De Jean Marbœuf Quand le théâtre lève le rideau sur les coulisses d’un classique du cinéma… Affrontement au sommet entre deux monstres sacrés de l’age d’or d’Hollywood, entre méchanceté et cynisme, deux actrices usées au bord de l’oubli, retrouvent dans le regard méprisant de l’autre, un semblant d’existence. «Attachez vos ceintures, la nuit va être agitée»*… Jean Marboeuf imagine, grâce à deux nombreuses anecdotes authentiques, une correspondance imaginaire entre Bette Davis et Joan Crawford avant, pendant et après le tournage de « Qu’est-il arrivé à Baby Jane ? », réalisé par Robert Aldrich en 1962. Les deux actrices qui se vouaient une haine viscérale tant derrière qu’à l’écran, tentaient par tout moyen de se déstabiliser, avec plus ou moins de succès. Cette rivalité, entre deux femmes que tout opposait et qui alimentait abondamment les journaux de l’époque, donne à l’auteur de la pièce une formidable opportunité pour laisser libre cours à son imagination, en imaginant des joutes verbales d’une grande violence et justesse. Ces deux êtres créés par la machine hollywoodienne renaissent devant nous comme par désenchantement, et nous dévoilent la face cachée du monde des paillettes et du glamour. Si Hollywood arrivait à immortaliser ses stars, l’alcool, la décadence et la déchéance leur rendaient leur mortalité.
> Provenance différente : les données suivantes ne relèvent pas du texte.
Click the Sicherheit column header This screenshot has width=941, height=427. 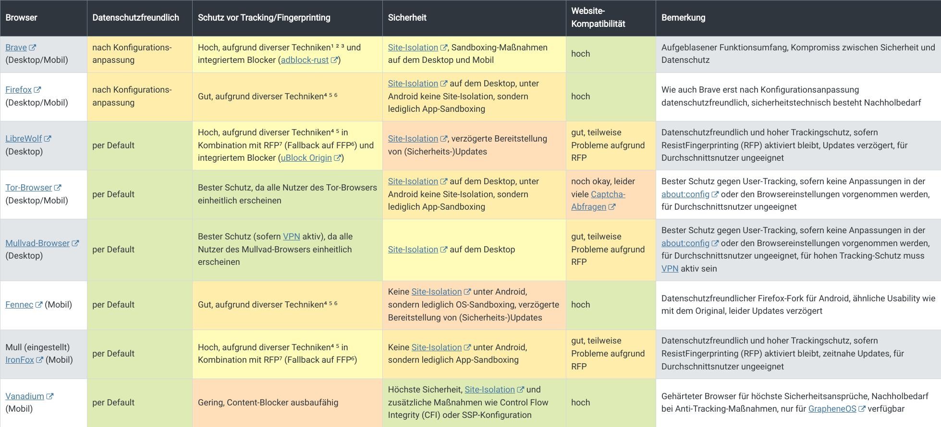click(407, 18)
L’ambiance glaciale qui régnait sur le plateau, entretenue par la paranoïa et la phobie des microbes de Crawford n’est en aucun point réchauffée par la vulgarité et les coups de chaud de Davis. La haine est alors servie sur le « plateau », et à l’instar de la vengeance, se mange froid…très froid.
Une pièce jetant la lumière sur les zones d’ombres d’un système
La scène du coquet Vingtième Théâtre est emplie d’une lumière magnifique rappelant l’éclairage en noir et blanc du film d’Aldrich. Les chaises au nom des actrices jouent à elles seules un rôle, plus particulièrement quand elles sont laissées vides. De même, les actrices passent devant et derrière un écran blanc de cinéma, idée ingénieuse de mise en scène, qui souligne l’âpre enchevêtrement de la scène et des coulisses. Une énorme pellicule de cinéma fait office de ring où elles pourront évoluer pour leur dernier combat.